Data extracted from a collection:
*** Block opens ***

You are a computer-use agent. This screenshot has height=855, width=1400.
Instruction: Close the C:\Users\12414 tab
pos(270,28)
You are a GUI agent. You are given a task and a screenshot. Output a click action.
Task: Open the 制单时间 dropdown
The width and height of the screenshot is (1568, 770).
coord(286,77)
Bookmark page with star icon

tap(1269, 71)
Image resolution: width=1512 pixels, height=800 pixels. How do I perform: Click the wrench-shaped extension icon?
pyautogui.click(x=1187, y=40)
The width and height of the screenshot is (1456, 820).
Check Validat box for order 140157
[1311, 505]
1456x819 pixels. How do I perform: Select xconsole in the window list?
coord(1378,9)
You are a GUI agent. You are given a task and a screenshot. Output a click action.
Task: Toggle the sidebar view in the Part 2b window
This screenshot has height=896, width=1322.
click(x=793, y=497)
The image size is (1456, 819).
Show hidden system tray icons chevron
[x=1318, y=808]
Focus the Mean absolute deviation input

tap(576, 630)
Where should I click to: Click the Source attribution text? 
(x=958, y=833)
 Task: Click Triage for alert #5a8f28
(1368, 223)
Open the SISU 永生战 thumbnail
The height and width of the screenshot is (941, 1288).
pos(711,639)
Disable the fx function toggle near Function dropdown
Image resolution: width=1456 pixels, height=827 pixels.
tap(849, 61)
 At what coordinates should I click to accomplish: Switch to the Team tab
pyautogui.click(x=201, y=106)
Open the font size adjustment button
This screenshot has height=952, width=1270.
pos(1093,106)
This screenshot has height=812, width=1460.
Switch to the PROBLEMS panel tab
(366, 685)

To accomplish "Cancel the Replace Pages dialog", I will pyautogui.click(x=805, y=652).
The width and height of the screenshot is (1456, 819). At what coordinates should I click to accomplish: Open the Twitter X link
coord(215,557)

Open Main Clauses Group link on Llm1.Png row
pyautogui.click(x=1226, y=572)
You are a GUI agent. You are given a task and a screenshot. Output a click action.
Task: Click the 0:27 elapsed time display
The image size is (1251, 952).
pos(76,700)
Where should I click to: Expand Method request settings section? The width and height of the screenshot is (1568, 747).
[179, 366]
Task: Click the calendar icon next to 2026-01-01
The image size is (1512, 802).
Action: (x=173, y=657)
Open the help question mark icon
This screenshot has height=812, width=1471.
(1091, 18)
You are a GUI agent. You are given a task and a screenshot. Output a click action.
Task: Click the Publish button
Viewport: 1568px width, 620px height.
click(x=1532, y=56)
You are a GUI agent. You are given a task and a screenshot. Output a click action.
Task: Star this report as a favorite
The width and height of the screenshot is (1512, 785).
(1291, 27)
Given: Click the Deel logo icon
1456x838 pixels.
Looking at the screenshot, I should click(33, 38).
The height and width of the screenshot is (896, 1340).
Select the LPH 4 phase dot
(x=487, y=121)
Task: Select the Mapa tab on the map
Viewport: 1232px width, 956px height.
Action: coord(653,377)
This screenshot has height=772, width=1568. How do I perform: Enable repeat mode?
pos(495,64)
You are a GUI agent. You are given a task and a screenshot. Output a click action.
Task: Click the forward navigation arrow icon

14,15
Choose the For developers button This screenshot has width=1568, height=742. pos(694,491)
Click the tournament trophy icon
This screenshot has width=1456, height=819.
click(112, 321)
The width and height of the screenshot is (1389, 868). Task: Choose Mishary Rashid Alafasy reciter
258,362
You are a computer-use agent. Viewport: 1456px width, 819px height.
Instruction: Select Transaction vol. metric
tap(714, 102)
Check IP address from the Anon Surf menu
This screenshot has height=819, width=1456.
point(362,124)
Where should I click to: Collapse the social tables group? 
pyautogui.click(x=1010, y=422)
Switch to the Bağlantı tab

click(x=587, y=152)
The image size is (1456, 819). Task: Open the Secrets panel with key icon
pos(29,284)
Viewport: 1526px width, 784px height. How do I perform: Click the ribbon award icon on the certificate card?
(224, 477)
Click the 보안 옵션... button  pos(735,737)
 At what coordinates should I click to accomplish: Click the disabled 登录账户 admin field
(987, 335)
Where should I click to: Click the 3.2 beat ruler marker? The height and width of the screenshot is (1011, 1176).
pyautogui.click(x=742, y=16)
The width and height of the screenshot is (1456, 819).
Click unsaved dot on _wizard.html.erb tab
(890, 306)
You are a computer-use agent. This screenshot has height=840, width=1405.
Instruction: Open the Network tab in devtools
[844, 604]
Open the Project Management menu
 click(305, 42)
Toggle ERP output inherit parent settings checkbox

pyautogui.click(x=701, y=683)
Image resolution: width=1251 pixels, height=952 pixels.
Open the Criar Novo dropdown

*** Block closes ***

=== Exercise goal ===
Gather each line in the data that holds the string "dropdown".

=== Your solution ===
Task: Open the 制单时间 dropdown
Disable the fx function toggle near Function dropdown
Open the Criar Novo dropdown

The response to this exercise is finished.